Stored items from a collection:
========================================
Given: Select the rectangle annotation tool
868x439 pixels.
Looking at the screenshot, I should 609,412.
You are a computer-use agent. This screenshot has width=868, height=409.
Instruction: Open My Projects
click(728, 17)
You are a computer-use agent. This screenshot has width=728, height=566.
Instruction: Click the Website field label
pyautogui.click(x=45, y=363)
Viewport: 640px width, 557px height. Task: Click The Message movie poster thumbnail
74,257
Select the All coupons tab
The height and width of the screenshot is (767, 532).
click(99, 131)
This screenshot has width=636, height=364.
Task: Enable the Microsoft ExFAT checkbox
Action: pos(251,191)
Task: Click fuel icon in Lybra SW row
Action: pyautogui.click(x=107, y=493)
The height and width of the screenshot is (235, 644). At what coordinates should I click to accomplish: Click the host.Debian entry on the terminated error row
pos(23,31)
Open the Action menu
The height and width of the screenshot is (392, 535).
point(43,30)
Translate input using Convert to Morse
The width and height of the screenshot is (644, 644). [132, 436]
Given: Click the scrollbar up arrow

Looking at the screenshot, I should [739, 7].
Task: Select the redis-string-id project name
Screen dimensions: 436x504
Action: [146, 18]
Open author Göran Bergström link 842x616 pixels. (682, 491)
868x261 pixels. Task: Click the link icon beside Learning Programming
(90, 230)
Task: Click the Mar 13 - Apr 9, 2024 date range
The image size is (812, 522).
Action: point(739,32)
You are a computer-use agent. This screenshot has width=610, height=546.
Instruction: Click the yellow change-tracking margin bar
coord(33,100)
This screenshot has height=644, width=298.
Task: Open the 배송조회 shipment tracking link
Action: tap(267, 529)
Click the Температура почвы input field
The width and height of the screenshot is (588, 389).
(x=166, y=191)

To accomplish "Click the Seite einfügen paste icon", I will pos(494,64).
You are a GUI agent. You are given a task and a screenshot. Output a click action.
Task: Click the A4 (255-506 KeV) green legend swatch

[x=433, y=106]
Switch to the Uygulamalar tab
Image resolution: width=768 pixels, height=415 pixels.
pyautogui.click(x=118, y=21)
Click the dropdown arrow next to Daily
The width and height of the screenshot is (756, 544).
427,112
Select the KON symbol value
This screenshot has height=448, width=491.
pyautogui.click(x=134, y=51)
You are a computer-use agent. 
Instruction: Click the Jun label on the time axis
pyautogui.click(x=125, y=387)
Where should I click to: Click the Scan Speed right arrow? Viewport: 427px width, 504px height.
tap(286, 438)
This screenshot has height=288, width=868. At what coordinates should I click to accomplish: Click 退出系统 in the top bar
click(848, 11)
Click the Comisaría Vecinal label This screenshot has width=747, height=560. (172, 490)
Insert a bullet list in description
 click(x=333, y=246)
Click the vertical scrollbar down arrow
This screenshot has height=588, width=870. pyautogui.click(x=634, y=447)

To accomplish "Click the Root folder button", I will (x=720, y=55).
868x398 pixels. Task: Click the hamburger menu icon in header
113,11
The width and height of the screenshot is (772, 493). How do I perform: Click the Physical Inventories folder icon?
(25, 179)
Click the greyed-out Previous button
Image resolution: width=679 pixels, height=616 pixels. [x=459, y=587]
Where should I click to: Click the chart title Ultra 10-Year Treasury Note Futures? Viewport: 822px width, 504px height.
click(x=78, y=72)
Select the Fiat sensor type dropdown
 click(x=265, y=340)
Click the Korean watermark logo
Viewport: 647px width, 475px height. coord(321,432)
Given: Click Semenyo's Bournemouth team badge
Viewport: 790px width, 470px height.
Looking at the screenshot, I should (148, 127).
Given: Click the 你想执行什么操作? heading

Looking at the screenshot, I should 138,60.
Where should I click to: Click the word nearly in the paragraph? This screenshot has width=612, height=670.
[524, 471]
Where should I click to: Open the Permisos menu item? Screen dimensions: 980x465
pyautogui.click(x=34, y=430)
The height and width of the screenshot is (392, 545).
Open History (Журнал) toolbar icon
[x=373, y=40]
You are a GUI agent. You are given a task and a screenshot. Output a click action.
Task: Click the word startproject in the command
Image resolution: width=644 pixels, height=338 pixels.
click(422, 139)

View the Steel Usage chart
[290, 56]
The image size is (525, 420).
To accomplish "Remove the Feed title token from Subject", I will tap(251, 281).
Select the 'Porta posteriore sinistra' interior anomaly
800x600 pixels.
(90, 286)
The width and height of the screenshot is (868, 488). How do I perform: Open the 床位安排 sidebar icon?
========================================
Try it
The required output is the lines from the one holding "This screenshot has height=288, width=868." through the last line of the entries above, copied exactly.

Exercise result
This screenshot has height=288, width=868. At what coordinates should I click to accomplish: Click 退出系统 in the top bar
click(848, 11)
Click the Comisaría Vecinal label This screenshot has width=747, height=560. (172, 490)
Insert a bullet list in description
 click(x=333, y=246)
Click the vertical scrollbar down arrow
This screenshot has height=588, width=870. pyautogui.click(x=634, y=447)

To accomplish "Click the Root folder button", I will (x=720, y=55).
868x398 pixels. Task: Click the hamburger menu icon in header
113,11
The width and height of the screenshot is (772, 493). How do I perform: Click the Physical Inventories folder icon?
(25, 179)
Click the greyed-out Previous button
Image resolution: width=679 pixels, height=616 pixels. [x=459, y=587]
Where should I click to: Click the chart title Ultra 10-Year Treasury Note Futures? Viewport: 822px width, 504px height.
click(x=78, y=72)
Select the Fiat sensor type dropdown
 click(x=265, y=340)
Click the Korean watermark logo
Viewport: 647px width, 475px height. coord(321,432)
Given: Click Semenyo's Bournemouth team badge
Viewport: 790px width, 470px height.
Looking at the screenshot, I should (148, 127).
Given: Click the 你想执行什么操作? heading

Looking at the screenshot, I should 138,60.
Where should I click to: Click the word nearly in the paragraph? This screenshot has width=612, height=670.
[524, 471]
Where should I click to: Open the Permisos menu item? Screen dimensions: 980x465
pyautogui.click(x=34, y=430)
The height and width of the screenshot is (392, 545).
Open History (Журнал) toolbar icon
[x=373, y=40]
You are a GUI agent. You are given a task and a screenshot. Output a click action.
Task: Click the word startproject in the command
Image resolution: width=644 pixels, height=338 pixels.
click(422, 139)

View the Steel Usage chart
[290, 56]
The image size is (525, 420).
To accomplish "Remove the Feed title token from Subject", I will tap(251, 281).
Select the 'Porta posteriore sinistra' interior anomaly
800x600 pixels.
(90, 286)
The width and height of the screenshot is (868, 488). How do I perform: Open the 床位安排 sidebar icon?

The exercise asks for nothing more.